PARIS (Reuters) - The Syrian Kurdish YPG militia and its political arm the PYD will not be invited to planned peace talks in Kazakhstan, a PYD official said on Tuesday, an outcome that would leave a key player in the conflict off the negotiating table.
Syria’s government and rebel forces started a ceasefire on Dec. 31 as a first step toward face-to face negotiations backed by Turkey and Russia, but the date and its participants remain unclear.
The truce is also under growing strain as rebels have vowed to respond to government violations and President Bashar al-Assad said on Monday the army would retake an important rebel-held area near Damascus.

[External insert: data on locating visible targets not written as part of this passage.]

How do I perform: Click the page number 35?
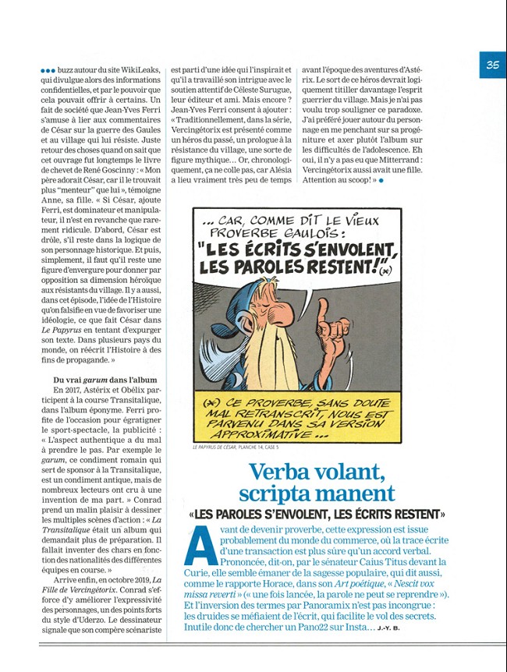coord(492,65)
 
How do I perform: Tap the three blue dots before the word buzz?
coord(48,70)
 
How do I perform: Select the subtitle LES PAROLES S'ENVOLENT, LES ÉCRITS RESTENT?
coord(317,515)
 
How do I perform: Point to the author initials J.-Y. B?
coord(388,628)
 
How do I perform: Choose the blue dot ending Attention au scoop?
coord(381,180)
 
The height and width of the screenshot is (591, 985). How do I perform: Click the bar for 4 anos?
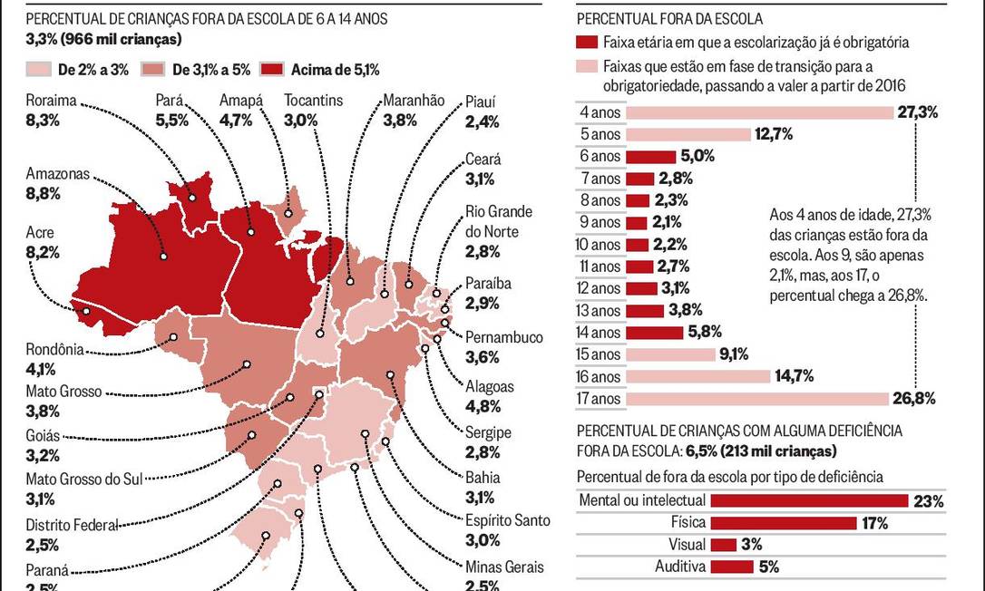click(760, 112)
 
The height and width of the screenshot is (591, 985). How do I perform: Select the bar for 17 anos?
click(756, 399)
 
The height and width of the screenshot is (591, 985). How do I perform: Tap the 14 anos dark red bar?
click(655, 333)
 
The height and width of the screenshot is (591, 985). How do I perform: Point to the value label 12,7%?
click(774, 134)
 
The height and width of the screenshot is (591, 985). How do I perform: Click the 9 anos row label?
click(600, 222)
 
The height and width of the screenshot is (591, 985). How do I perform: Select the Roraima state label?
click(51, 101)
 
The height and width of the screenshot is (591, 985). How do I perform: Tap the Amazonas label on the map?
click(58, 173)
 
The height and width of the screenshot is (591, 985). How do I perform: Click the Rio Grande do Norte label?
click(498, 221)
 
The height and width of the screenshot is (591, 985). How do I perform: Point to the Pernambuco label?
click(503, 337)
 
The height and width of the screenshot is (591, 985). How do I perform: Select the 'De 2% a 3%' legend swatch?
click(37, 69)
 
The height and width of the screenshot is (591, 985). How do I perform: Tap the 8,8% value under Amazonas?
click(44, 192)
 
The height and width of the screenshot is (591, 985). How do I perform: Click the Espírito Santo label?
click(507, 520)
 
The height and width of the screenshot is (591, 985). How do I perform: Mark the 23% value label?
click(929, 501)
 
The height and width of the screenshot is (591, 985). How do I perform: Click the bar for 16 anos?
click(697, 376)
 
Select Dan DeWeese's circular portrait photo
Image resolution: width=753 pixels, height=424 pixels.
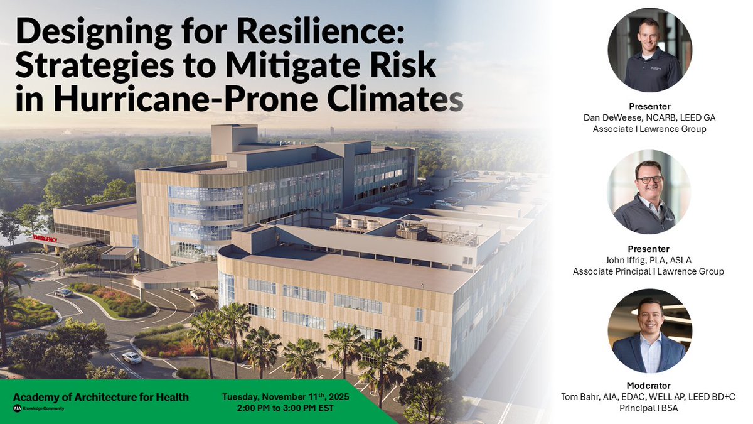point(649,50)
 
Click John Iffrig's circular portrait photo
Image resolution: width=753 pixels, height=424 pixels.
point(649,192)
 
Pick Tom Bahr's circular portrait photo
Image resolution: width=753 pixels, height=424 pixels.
point(649,331)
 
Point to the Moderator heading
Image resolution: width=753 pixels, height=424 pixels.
point(648,385)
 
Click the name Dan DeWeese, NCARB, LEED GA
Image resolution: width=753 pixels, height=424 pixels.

“We are not invited. That’s for sure,” Khaled Eissa, a PYD member told Reuters in France. “It seems there were some vetoes. Neither the PYD or our military formation will be present,” he said.
Assad’s ally Russia had previously sought the PYD’s presence at other negotiations in Switzerland.
But Turkey, which opposes Assad, regards both the YPG and PYD as extensions of the Kurdistan Workers Party (PKK) separatists in its own territory and has said two groups should not be represented in Astana.
The Syrian Kurds aim to cement the autonomy of areas of northern Syria where Kurdish groups have already carved out self-governing regions since the start of the war in 2011, though Kurdish leaders say an independent state is not the goal.
“What we have been told is that there will only be a limited number of armed groups and not political groups,” Eissa said, adding that for a comprehensive peace deal in Syria the Kurds would at one point have to be invited to the negotiating table.
The main Syrian political opposition umbrella group that includes about half a dozen armed groups, the Riyadh-backed High Negotiations Committee, is meeting in the Saudi capital later this week to discuss the Astana talks, although it is also unclear whether Moscow intends to invite them, diplomats and opposition officials said.
Ankara intervened in Syria last year in support of rebel groups fighting under the Free Syrian Army (FSA) banner sought to drive Islamic State from positions it had used to shell Turkish towns, and also to stop YPG expansion.
The YPG and its allies backed by a U.S.-led coalition is fighting against IS militants around the group’s Syrian bastion Raqqa, while Turkish-backed rebels are fighting the jihadist group further northwest near areas under Kurdish control.